La secretaria Rollins también mencionó la posibilidad de reabrir otro puerto en Columbus, Nuevo México, pero condicionó esta decisión a la demostración de que la plaga ha sido contenida. Esta cautela, aunque necesaria, subraya la complejidad del desafío y la necesidad de una estrategia robusta y transparente para abordar la amenaza del gusano barrenador.
IMPLICACIONES PARA LA SEGURIDAD ALIMENTARIA Y LA POLÍTICA
La persistencia del gusano barrenador y la aparente fragilidad de los controles sanitarios plantean serias interrogantes sobre la seguridad alimentaria y la gestión de crisis por parte de las autoridades. La dependencia del comercio de ganado entre México y Estados Unidos hace que la contención de esta plaga sea un asunto de seguridad nacional y económica.
La situación exige una respuesta coordinada y contundente, que vaya más allá de la simple reapertura de puertos. Es fundamental invertir en investigación, fortalecer los programas de vigilancia y control, y asegurar una comunicación clara y veraz con todos los sectores involucrados.
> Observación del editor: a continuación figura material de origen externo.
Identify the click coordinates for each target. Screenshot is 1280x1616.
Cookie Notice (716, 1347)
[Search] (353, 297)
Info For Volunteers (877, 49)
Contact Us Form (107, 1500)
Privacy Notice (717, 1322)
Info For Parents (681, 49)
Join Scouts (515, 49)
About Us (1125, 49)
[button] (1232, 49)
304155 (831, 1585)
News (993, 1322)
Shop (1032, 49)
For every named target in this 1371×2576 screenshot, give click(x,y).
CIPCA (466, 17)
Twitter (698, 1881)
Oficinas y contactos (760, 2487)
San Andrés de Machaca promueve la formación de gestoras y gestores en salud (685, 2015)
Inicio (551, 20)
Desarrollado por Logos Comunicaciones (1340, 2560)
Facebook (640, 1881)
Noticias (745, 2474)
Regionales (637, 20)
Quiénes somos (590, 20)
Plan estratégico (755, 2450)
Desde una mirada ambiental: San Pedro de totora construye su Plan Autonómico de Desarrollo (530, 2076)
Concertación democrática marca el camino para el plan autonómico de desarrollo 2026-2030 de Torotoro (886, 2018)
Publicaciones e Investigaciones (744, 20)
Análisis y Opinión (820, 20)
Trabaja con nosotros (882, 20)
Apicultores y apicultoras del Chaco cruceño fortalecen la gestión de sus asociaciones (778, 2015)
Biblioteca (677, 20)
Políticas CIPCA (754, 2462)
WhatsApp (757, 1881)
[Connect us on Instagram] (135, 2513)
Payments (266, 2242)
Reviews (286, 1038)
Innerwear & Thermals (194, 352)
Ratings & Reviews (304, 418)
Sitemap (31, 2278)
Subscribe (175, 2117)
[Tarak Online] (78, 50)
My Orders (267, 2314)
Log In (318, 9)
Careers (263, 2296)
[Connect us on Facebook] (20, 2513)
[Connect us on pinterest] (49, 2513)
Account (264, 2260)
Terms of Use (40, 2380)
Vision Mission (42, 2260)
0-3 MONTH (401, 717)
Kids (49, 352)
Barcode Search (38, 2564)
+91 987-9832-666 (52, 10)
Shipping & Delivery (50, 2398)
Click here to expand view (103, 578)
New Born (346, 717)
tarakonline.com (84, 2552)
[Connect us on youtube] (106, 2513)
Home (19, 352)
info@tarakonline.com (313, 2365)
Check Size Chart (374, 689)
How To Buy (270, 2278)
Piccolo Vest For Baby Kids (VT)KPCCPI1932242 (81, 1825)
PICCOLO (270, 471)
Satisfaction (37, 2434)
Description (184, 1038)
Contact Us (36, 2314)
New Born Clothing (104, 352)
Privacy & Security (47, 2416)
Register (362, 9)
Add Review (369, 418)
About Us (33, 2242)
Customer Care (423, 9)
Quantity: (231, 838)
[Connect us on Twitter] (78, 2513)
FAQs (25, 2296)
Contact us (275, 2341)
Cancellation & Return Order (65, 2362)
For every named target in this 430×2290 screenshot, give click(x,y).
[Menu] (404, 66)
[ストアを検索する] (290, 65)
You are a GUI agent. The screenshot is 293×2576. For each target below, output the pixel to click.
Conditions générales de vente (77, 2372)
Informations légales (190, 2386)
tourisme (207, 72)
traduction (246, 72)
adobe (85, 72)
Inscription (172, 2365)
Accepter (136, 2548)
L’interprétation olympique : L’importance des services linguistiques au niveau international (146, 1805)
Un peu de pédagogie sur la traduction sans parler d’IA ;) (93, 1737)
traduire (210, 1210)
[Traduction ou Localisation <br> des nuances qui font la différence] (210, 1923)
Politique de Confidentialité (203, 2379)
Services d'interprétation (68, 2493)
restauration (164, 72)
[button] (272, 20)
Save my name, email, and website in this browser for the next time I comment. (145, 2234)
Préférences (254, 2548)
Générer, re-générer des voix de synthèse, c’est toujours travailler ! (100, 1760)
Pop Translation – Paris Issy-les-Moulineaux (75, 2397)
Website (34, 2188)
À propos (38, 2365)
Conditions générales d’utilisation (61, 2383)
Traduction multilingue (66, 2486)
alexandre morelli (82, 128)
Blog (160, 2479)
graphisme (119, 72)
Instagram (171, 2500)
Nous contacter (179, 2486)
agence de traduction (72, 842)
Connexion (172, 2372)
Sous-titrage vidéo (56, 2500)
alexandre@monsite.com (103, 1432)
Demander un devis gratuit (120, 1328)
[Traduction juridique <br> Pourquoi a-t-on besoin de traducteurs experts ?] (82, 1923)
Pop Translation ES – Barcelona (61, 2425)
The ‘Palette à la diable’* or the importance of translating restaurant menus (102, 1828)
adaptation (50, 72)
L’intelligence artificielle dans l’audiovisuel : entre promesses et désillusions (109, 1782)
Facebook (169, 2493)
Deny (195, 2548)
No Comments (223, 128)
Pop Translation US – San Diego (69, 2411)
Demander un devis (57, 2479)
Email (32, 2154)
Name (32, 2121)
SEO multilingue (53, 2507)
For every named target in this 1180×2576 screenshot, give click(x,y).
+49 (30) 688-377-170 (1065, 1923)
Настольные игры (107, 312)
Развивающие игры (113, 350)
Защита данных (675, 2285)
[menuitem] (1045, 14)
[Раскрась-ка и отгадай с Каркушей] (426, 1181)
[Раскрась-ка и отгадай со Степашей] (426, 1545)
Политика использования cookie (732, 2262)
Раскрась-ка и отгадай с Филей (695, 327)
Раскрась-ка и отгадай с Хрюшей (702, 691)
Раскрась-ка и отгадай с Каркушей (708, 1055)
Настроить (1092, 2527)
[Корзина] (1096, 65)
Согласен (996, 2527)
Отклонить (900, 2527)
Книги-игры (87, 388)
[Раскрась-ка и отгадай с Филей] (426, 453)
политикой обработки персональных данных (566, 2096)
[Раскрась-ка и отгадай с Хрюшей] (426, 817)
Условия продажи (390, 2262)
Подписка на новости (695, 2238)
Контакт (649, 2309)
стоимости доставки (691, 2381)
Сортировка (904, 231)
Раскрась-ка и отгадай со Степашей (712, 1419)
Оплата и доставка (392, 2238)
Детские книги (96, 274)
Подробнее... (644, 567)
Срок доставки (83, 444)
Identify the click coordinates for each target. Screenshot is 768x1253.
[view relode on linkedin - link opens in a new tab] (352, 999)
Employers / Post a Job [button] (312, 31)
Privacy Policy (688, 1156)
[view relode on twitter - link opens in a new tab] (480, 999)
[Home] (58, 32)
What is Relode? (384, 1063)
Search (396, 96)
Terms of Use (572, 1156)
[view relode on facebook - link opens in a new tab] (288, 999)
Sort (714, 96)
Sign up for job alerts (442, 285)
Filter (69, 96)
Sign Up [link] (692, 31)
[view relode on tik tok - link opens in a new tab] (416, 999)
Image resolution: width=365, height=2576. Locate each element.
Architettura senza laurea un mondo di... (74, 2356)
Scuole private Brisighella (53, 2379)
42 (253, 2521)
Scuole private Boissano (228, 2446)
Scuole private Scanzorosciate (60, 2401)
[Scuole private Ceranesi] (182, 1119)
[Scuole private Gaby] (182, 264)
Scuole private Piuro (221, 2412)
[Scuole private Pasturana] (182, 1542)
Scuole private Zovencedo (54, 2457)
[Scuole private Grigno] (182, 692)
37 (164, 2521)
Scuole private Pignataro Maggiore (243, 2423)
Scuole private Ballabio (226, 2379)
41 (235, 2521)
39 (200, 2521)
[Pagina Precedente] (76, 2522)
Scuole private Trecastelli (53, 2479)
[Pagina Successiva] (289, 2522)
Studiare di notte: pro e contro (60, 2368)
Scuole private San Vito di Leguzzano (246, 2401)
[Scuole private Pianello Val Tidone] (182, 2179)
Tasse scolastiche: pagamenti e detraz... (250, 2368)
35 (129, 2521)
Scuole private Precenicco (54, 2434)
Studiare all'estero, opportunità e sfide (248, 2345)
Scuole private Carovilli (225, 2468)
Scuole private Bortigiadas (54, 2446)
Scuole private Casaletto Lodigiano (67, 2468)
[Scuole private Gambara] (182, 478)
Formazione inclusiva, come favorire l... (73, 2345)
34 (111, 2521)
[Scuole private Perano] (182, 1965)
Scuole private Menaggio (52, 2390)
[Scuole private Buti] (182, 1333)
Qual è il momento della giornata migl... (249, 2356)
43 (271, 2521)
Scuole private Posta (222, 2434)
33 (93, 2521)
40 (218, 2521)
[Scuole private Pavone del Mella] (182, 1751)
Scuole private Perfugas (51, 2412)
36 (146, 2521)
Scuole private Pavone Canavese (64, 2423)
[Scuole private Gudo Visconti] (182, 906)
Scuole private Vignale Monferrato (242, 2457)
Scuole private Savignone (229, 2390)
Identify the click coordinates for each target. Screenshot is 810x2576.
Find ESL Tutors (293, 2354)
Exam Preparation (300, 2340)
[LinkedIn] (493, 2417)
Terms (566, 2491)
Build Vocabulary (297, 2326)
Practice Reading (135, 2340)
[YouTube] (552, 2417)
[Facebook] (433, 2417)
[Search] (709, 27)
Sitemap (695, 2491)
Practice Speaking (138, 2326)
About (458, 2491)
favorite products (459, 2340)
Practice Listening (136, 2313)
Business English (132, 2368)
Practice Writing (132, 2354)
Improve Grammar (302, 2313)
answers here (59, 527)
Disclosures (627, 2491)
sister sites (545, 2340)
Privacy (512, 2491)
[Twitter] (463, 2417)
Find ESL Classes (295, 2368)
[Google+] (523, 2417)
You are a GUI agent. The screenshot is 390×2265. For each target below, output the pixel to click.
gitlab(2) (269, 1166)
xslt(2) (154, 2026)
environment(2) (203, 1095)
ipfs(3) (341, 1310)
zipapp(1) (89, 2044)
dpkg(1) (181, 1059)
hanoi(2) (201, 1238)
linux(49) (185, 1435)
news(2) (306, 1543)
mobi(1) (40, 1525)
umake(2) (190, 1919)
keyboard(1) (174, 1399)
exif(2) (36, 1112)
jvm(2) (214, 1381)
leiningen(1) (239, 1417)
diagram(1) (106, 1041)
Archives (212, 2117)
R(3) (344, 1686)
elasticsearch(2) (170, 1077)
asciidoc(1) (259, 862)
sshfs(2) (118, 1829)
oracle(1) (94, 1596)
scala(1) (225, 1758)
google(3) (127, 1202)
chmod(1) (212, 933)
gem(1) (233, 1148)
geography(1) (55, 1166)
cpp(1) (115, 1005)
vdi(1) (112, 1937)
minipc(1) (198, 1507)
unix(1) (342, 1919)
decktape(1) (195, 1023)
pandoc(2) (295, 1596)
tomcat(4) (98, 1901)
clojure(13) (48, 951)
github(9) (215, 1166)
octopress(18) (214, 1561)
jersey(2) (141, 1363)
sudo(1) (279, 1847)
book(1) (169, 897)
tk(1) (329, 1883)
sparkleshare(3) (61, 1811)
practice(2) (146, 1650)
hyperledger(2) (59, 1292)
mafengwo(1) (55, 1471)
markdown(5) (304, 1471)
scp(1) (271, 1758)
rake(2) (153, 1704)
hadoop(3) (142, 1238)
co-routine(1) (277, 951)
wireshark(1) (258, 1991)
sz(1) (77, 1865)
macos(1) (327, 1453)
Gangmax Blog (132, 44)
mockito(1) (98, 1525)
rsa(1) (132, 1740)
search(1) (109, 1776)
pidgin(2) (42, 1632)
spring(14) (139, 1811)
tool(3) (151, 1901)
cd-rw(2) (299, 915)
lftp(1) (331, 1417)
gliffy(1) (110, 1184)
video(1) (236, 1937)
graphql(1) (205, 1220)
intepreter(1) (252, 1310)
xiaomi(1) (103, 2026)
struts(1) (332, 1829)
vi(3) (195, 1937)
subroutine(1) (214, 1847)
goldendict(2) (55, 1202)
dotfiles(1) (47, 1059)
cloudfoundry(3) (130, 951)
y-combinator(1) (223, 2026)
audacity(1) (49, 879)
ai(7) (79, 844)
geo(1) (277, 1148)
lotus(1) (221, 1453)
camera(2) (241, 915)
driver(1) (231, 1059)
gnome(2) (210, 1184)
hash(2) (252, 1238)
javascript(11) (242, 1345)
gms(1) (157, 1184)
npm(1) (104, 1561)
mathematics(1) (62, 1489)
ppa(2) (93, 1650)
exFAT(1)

La confianza en los protocolos sanitarios solo se recuperará con resultados tangibles y transparencia en la gestión de esta amenaza.
EL RIESGO LATENTE Y LA NECESIDAD DE ACCIÓN URGENTE
La reapertura del puerto de Santa Teresa, programada para el 24 de septiembre, se encuentra ahora en una encrucijada. La detección de un nuevo caso de gusano barrenador en Nuevo México pone en tela de juicio la preparación y la efectividad de las medidas implementadas. La comunidad ganadera, tanto en México como en Estados Unidos, observa con preocupación los próximos pasos de las autoridades sanitarias.
Es imperativo que se realicen análisis exhaustivos para determinar el origen de esta nueva infestación y se refuercen las medidas de control para evitar una propagación mayor. La salud del ganado y la estabilidad del comercio agropecuario dependen de una respuesta rápida, eficaz y transparente ante esta amenaza recurrente.
UN LLAMADO A LA DILIGENCIA Y LA TRANSPARENCIA
La reaparición del gusano barrenador es un recordatorio de que las plagas no conocen fronteras y que la cooperación internacional es esencial para su control. Sin embargo, esta cooperación debe basarse en la confianza mutua y en la certeza de que se están aplicando los más altos estándares de sanidad animal.
La decisión de reabrir el puerto de Santa Teresa debe sopesarse cuidadosamente, priorizando la seguridad sanitaria por encima de los intereses comerciales inmediatos. La historia ha demostrado que ignorar o minimizar el riesgo de plagas puede tener consecuencias devastadoras a largo plazo. La diligencia y la transparencia son ahora más necesarias que nunca.